Short task 1: From the school debate thread, list each trait beginning with "less" that is said to make young children better students.
Short task 2: Rewrite everything in the school debate thread from "So school is" down to "respect for authority!", with "rebellious" in place of "disobedient".

Quoted passage:
● ● ● ●

Education by force?

Should children be forced to go to school?


  • Total voters
    27
From what I've read it would seem that young children have a far better ability to absorb, to learn, to aquire skills and knowledge than when we're older. Most language learning is done very early. By that premise alone it makes sense to school people when they are young.
Also they have a greater ability to do as they are told than later!:p Less disruptive, less likely to answer back, less likely to question whats on offer...all that makes them better students, in a more efficient classroom

i disagree with your last statement. Uni students tend to be as a group VERY well behaved (well except for arts students but who counts them:p) when compared to say grade threes (thats what my mum teaches). Further more QUESTIONING what your told is vital to eductation. If you arnt taught to question and resurch to double and tripple check then it really IS indoctrination rather than eductation
 
From what I've read it would seem that young children have a far better ability to absorb, to learn, to aquire skills and knowledge than when we're older. Most language learning is done very early. By that premise alone it makes sense to school people when they are young.
Also they have a greater ability to do as they are told than later!:p Less disruptive, less likely to answer back, less likely to question whats on offer...all that makes them better students, in a more efficient classroom

So school is a means of producing obedient little adults, who are completely submissive to authority figures? What a noble goal, especially given that the United States was founded by disobedient little adults who had very little respect for authority!

● ● ● ●

Stored rows:

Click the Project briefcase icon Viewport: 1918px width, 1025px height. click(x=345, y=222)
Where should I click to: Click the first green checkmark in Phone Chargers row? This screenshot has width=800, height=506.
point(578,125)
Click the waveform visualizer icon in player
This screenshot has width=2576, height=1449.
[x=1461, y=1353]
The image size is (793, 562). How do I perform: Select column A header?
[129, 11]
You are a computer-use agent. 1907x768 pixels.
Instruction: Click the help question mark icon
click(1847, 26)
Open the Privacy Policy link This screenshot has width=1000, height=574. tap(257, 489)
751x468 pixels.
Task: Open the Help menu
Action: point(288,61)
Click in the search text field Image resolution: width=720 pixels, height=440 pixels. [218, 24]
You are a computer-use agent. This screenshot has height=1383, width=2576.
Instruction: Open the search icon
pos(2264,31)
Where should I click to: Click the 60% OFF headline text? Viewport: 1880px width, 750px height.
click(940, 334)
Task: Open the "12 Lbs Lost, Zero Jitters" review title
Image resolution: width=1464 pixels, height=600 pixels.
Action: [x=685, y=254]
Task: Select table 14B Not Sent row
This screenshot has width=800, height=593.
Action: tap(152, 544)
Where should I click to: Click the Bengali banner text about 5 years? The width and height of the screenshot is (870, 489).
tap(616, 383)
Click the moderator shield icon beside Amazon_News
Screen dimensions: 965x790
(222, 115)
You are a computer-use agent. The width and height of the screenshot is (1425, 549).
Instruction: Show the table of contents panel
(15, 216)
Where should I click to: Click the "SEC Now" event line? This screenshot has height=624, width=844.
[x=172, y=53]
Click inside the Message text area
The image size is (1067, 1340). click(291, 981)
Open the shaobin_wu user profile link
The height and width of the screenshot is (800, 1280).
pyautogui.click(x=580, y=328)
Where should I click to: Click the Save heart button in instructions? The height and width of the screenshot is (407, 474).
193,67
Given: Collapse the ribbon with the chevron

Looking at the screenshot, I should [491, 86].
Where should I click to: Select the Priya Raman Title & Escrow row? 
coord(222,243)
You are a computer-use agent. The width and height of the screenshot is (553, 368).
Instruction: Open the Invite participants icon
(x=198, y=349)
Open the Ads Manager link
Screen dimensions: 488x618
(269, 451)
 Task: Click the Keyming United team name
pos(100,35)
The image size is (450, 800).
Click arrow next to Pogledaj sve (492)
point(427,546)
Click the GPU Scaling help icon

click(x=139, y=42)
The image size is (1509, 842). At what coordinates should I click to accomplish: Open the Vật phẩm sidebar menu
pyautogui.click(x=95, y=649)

● ● ● ●

Expected answer 1:
- Less disruptive
- Less likely to answer back
- Less likely to question whats on offer

Expected answer 2:
So school is a means of producing obedient little adults, who are completely submissive to authority figures? What a noble goal, especially given that the United States was founded by rebellious little adults who had very little respect for authority!